(EXERCISE DIRECTIONS):
Rewrite the records below, changing each "How do I perform" to "How can I carry out" and leaving everything else as it is. Leave the pictures out of your answer.

(Data on locating visible targets):
* START *
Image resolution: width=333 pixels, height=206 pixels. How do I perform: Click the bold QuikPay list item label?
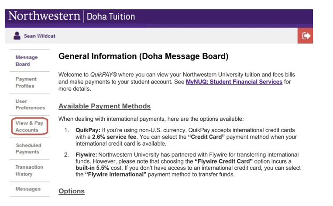coord(88,130)
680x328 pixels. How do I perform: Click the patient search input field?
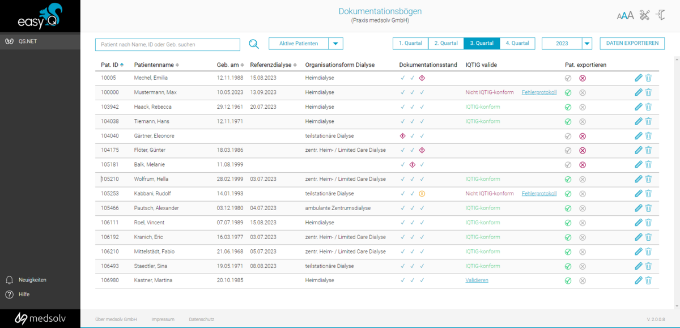tap(168, 44)
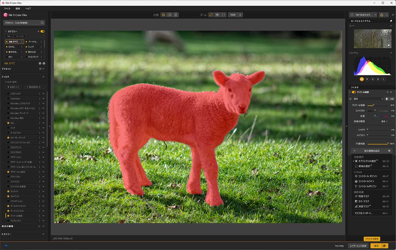Click the search magnifier icon
The height and width of the screenshot is (250, 396).
pyautogui.click(x=42, y=23)
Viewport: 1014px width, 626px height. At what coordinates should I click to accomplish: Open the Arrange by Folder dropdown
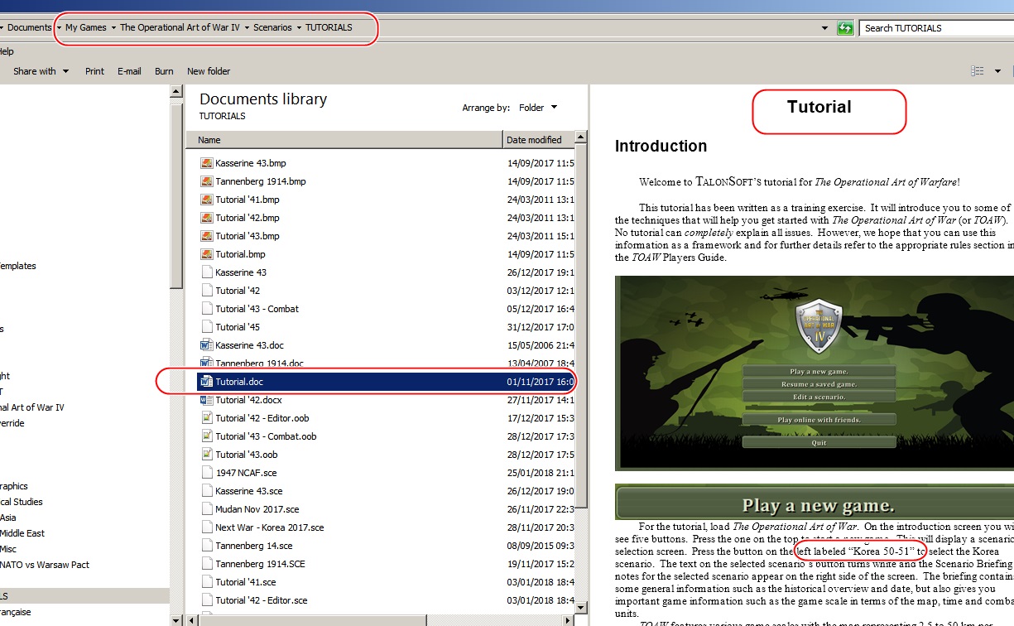coord(538,108)
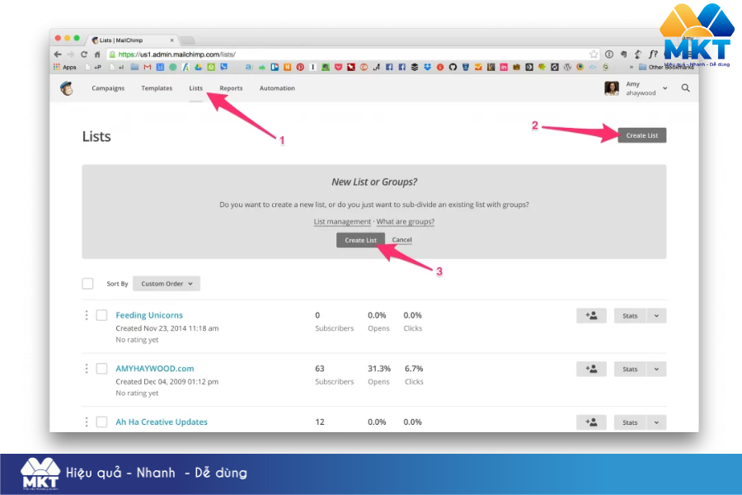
* END *
(FINISHED EXERCISE):
Image resolution: width=333 pixels, height=206 pixels. How can I carry out: Click the bold QuikPay list item label?
coord(88,130)
680x328 pixels. How can I carry out: Click the patient search input field?
tap(168, 44)
Click the search magnifier icon
The height and width of the screenshot is (250, 396).
pyautogui.click(x=42, y=23)
Viewport: 1014px width, 626px height. At what coordinates should I click to accomplish: Open the Arrange by Folder dropdown
coord(538,108)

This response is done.